Recently in the state of Iowa, our secretary of state proposed a new voter ID bill. The bill is pretty straightforward: You must have a proper form of identification in order to vote.

Last Tuesday, the College and Young Democrats of Iowa went to the Iowa Capitol to protest this bill. In the email they sent out, they called this bill dangerous and a threat to democracy. Their argument was that this bill would set unnecessary requirements on voters that would make it more difficult for certain voters, such as the poor, elderly and students. I am having a hard time understanding their argument.

Under the proposed bill, an ID issued by the government of the United States, the state of Iowa or any Iowa public, private or secondary school or university works. The ID must show the name of the individual, feature a photograph and contain an expiration date. For example, our red ISU ID cards would work fine.

Those individuals without an accepted form of ID would be able to obtain a voter identification card from the Department of Transportation that would be free of charge to the voter. Also, if you don’t want to go through that system, a voter may establish proof of identity by a written oath of an attesting person who provides an ID. The oath shall advise the attesting person and the person wishing to vote that falsely attesting to a voter’s identity is a class “D” felony. This is very similar to the same way election day registration functions.

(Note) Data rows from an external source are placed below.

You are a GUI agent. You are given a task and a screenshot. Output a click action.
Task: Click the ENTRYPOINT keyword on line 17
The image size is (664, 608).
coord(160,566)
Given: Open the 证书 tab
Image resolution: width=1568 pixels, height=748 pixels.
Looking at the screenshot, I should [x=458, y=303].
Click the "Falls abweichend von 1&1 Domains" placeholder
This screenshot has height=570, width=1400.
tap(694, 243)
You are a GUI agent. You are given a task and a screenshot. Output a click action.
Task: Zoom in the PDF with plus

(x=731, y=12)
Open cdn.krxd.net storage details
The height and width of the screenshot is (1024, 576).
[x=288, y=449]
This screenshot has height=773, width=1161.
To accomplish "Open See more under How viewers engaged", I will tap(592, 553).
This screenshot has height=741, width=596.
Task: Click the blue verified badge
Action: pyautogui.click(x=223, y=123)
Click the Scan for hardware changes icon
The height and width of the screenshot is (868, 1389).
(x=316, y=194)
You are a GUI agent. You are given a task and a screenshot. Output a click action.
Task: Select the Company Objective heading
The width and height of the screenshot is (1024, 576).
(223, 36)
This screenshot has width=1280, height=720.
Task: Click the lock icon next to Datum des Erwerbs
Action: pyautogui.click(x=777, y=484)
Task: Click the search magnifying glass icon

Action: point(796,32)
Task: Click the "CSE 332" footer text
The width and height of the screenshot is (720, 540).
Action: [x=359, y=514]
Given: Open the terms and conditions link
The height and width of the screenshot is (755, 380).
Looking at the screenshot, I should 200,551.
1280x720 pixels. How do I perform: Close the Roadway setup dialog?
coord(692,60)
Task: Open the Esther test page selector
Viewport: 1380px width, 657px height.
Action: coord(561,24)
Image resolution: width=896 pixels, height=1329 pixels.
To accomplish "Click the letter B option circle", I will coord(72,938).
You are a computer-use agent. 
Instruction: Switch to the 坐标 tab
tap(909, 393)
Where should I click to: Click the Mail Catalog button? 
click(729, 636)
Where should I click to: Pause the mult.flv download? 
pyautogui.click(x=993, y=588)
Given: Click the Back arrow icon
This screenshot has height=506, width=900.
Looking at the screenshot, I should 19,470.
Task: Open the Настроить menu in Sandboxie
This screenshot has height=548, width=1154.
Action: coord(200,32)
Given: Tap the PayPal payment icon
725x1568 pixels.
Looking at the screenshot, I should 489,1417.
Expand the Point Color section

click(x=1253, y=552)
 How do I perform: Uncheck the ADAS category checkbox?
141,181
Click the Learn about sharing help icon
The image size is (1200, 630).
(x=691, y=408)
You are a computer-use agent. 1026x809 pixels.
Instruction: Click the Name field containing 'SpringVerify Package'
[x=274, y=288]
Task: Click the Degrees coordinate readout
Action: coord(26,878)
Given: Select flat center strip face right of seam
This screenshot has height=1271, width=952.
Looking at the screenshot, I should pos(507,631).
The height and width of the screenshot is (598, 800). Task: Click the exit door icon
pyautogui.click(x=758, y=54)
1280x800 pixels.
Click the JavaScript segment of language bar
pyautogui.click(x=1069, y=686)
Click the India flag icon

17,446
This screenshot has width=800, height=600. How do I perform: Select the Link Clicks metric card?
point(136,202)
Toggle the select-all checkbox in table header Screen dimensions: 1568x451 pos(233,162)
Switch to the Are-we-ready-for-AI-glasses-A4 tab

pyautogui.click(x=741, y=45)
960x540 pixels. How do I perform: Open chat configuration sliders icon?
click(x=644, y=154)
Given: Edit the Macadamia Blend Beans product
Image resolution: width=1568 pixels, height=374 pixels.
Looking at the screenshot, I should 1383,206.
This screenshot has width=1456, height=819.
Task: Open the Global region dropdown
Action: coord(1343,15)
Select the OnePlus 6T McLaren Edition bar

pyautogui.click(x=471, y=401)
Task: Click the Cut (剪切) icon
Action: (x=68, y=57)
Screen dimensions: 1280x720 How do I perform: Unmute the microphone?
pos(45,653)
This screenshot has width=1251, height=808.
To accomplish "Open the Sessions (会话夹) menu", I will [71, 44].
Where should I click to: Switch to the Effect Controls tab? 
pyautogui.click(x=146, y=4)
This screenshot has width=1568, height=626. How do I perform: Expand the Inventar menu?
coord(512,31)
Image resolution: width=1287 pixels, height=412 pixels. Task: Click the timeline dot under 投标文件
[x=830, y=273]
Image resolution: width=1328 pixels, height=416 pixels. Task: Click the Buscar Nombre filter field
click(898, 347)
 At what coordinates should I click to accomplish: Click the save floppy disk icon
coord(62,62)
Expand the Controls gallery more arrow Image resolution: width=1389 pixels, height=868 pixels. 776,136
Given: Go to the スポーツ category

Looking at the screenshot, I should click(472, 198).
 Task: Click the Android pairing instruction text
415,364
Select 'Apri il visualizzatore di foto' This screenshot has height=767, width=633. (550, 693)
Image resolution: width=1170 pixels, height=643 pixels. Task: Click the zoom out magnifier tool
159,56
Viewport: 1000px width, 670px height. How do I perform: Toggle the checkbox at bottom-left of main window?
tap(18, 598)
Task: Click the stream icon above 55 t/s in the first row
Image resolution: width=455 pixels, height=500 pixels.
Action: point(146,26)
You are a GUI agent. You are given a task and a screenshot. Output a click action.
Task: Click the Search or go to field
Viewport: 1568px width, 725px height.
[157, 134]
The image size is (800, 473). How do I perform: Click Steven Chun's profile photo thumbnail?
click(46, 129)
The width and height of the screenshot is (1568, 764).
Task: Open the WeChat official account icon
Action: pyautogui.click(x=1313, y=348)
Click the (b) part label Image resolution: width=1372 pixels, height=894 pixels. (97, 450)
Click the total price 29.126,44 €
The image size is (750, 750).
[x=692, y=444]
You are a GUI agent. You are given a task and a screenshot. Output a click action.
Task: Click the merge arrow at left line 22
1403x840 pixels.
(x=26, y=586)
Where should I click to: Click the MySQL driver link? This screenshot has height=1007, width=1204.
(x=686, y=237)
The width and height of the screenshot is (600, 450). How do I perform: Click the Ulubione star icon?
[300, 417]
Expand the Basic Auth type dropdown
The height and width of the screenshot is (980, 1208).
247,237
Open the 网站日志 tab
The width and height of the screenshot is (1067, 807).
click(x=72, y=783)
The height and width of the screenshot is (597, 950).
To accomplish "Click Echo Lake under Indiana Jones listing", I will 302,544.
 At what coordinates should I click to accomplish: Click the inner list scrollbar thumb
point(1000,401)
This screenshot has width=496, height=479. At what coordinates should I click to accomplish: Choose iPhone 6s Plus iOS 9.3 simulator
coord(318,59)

In my opinion, this bill is not dangerous at all, but helpful to establish quicker and more accurate voting. This is not like back in the old days when they tried to have fees to keep the poorer people from voting. I don’t see how a simple thing such as an ID is such a big deal to have to provide. Other than for establishing your identity, the main purpose of an ID is to make sure you meet the requirements to receive certain items or do certain activities.

If you want to purchase alcohol or see an R-rated movie, you have to show an ID. Simple tasks such as getting on the CyRide require you to show an ID. If you want to get a gun or hunting and fishing license, you have to show an ID. If you claim you are too poor and thus it is difficult for you to get an ID to vote, you have to show an ID in order to receive food stamps. If you claim you are too old, you have to show an ID in order to receive Social Security and Medicare. The student argument is even more ridiculous, because student school IDs are allowed. Every student is already required to have one.

The purpose of this bill is just to make sure you actually are who you say you are. The government just wants to make sure that dead people, illegal immigrants or anybody else that is not legally allowed to are not voting. For example, in 2008, a study conducted by the Florida Sun Sentinel found there were more that 65,000 ineligible and duplicate voters on Florida’s registration polls. Of these, 600 were deceased people. There was also the debate in the Senate race in Nevada in 2010. Republican challenger Sharron Angle was leading in the polls on the day before the election.

After the results were counted, Democrat incumbent Harry Reid miraculously won the election by a few percentage points. Speculation circled that in Reid’s brother’s district, illegal immigrants were brought in to vote illegally. There is always going to be voter fraud on both sides, but if a bill like this will be able to cut down on this, it will be a lot more fair.